Moreover, it was discovered that these bots are propagated through a PHP exploit.
The PHP exploit is not targeted at a specific vulnerability in a PHP-based application; rather, the exploit is targeted at PHP applications in general. The vulnerability lies in poorly-written PHP application that performs includes without doing any validation to the include string.
For this particular botnet, the inserted command will download an ELF file from a server sitting somewhere in Japan. This ELF file is the bot software, which will report to an IRC-based C&C server residing in the same machine from where the ELF file is downloaded.
It was reported that the C&C and download server has been taken down by the Japanese government.

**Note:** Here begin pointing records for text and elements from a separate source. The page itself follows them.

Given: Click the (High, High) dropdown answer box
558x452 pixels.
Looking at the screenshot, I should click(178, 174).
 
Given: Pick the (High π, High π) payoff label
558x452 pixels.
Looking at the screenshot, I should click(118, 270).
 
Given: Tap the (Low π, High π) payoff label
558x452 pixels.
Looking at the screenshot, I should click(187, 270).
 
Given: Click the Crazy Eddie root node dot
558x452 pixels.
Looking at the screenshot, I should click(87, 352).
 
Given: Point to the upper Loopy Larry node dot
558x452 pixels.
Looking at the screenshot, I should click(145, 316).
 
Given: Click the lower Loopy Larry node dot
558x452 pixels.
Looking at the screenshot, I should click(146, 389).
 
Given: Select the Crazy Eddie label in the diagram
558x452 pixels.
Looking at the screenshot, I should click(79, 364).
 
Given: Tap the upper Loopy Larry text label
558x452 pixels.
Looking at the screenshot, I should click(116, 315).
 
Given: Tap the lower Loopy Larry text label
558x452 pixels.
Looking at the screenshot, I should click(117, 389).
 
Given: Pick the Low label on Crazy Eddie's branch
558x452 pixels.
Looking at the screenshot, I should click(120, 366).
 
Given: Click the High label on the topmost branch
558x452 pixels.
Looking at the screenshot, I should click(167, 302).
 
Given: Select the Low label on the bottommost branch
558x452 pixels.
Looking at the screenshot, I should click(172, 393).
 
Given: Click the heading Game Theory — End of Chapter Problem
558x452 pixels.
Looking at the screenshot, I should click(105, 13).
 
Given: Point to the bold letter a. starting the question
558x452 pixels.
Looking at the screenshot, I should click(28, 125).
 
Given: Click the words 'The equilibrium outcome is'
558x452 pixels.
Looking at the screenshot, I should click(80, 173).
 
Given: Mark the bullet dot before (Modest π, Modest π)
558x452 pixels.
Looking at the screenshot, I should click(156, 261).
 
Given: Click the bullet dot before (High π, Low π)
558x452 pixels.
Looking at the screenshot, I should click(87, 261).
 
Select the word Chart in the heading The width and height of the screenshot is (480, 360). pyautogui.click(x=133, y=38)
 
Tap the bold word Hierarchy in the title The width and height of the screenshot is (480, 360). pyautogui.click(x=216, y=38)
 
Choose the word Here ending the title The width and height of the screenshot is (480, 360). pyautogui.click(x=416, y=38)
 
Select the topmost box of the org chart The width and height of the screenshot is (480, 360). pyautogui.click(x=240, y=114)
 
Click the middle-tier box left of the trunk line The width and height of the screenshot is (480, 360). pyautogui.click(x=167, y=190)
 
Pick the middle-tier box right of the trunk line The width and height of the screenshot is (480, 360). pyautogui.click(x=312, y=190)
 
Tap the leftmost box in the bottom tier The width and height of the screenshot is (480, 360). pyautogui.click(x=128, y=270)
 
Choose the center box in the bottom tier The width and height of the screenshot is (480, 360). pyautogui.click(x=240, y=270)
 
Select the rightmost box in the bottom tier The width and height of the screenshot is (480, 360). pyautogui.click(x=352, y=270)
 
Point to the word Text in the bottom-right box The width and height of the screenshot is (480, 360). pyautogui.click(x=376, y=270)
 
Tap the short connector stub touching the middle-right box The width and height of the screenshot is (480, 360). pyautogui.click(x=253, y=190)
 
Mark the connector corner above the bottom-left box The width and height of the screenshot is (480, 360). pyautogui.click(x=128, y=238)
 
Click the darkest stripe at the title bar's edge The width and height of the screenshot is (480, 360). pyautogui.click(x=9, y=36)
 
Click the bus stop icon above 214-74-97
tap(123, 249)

There had been a rising trend in the number of Linux bots captured. These bots are in fact written in several programming languages. So far we have captured bots that comes as ELF files, and Perl and PHP scripts. Samples of which are
- ELF_KAIGENT family
- ELF_KAITEN
- PHP_CHAPLOIT family
- ELF Binaries
- PERL_SHELLBOT family
Note that several of these Linux bots are being propagated through exploits in several Perl and PHP-based web applications, like AWStats, PHPBB, Mambo, Coppermine, and XML-RPC, to name a few.

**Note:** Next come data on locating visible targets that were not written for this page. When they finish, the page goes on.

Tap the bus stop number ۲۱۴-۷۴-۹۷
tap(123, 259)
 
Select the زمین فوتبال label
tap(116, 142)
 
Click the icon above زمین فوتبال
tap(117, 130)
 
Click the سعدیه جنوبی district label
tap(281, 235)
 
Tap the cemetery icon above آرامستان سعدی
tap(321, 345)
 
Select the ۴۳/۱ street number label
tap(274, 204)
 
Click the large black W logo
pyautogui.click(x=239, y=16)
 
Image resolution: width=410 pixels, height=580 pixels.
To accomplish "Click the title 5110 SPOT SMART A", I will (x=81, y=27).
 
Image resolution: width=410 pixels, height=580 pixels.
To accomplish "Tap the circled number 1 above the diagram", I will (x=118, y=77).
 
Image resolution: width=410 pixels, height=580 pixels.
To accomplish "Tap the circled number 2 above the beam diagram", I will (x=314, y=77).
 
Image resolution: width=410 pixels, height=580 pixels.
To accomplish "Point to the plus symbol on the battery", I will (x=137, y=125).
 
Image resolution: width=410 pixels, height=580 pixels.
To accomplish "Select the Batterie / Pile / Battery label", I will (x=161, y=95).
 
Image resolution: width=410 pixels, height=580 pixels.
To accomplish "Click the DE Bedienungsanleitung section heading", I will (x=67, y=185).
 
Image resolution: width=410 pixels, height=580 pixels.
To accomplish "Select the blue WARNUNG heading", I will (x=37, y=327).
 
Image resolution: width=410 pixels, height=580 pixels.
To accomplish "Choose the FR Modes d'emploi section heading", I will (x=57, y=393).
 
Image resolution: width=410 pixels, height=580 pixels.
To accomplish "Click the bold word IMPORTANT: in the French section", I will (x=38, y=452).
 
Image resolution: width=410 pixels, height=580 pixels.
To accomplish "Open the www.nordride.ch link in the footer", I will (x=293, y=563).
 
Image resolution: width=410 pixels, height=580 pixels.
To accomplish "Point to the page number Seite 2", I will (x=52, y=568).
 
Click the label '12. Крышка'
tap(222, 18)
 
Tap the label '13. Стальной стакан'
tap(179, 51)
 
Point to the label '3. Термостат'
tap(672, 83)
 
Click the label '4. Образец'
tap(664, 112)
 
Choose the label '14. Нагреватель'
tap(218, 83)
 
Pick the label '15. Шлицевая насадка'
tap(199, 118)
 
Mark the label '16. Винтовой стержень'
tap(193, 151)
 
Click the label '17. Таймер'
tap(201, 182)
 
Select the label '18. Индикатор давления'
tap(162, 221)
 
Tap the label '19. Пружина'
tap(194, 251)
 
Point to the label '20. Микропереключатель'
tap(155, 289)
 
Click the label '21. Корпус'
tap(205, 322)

The source code for the ELF Kaiten bot has been around since 2001. This predates several Windows-based bots.
The rising trend in the popularity of Linux bots prompted the ISC to post a warning, saying that bots are not just for windows anymore. Furthermore, it writes “… its so much easier to write a bot for Linux. You got perl after all. I wouldn’t be surprised to find one written in bash.”